▸ Assigned task:
Skip all pictures, then copy the lines from the start of the data through the line with "Task: Click the Update Code button", keeping both ends.

▸ Extracted data:
:::

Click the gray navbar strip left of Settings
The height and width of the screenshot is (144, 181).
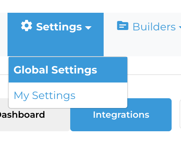tap(4, 35)
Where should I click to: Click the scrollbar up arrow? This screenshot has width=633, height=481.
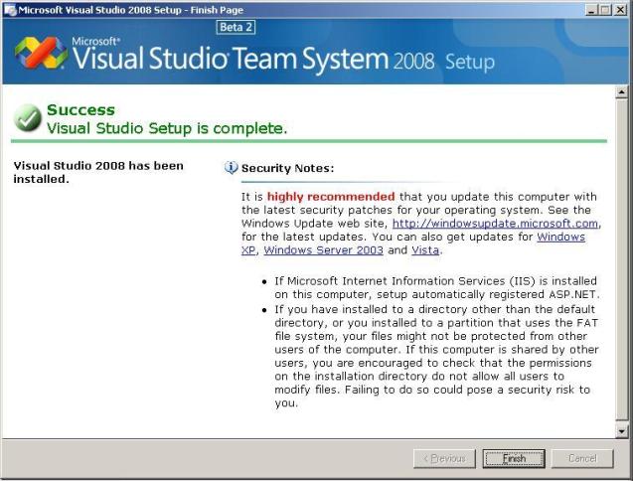point(622,93)
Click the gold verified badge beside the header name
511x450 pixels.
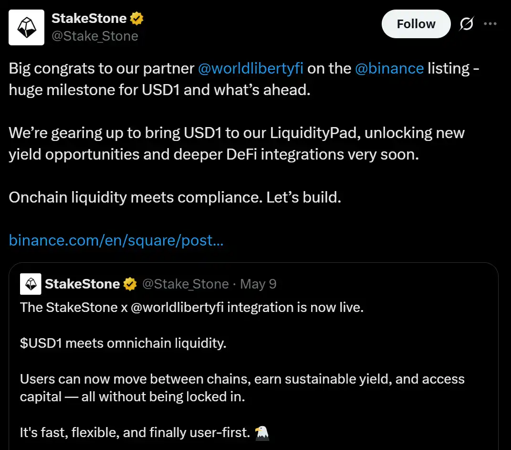point(137,19)
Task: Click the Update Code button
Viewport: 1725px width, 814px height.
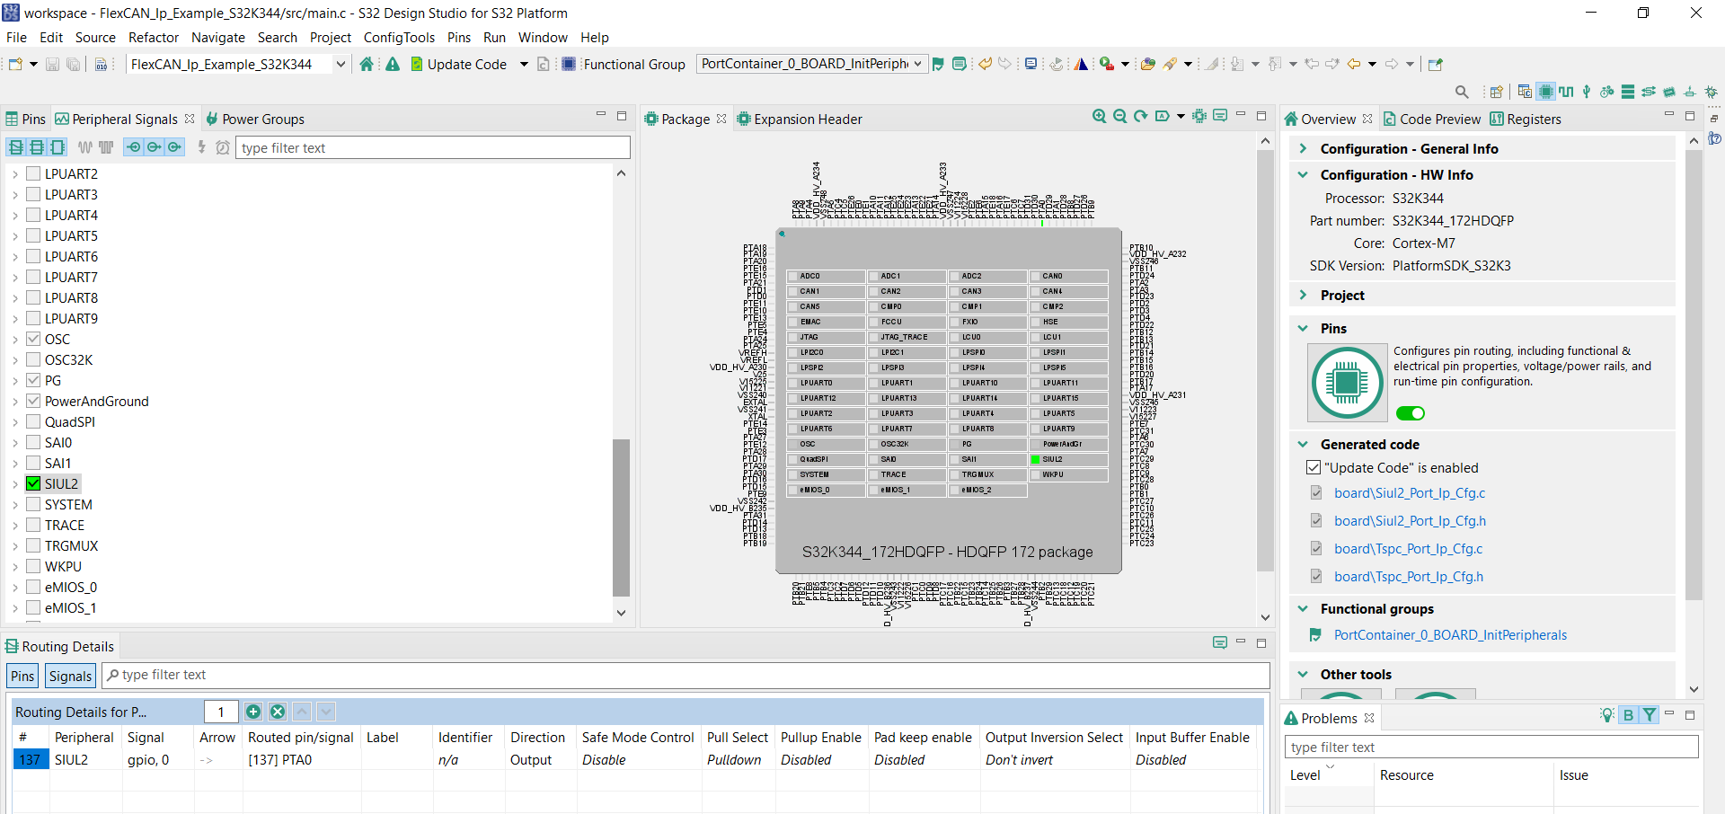Action: click(458, 64)
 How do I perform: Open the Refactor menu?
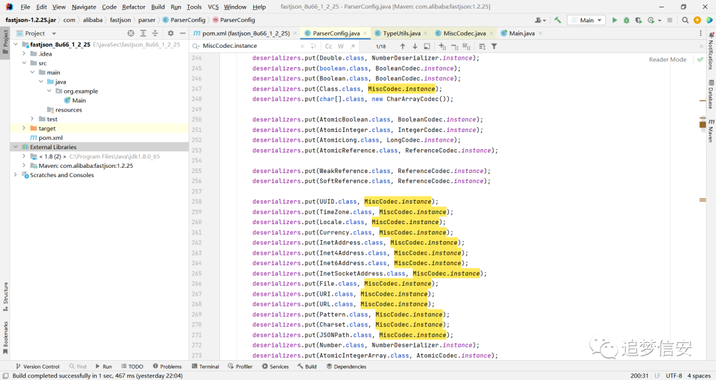[133, 7]
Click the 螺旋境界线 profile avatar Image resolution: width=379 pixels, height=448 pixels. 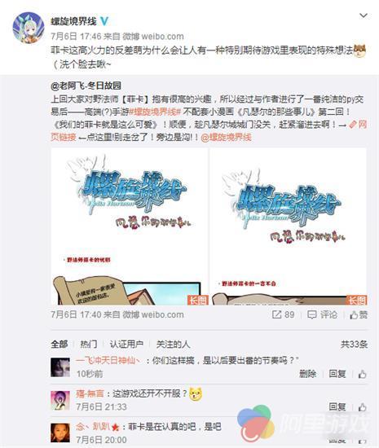click(x=29, y=28)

:::

▸ Response for this exercise:
Click the gray navbar strip left of Settings
The height and width of the screenshot is (144, 181).
tap(4, 35)
Where should I click to: Click the scrollbar up arrow? This screenshot has width=633, height=481.
point(622,93)
Click the gold verified badge beside the header name
511x450 pixels.
point(137,19)
Task: Click the Update Code button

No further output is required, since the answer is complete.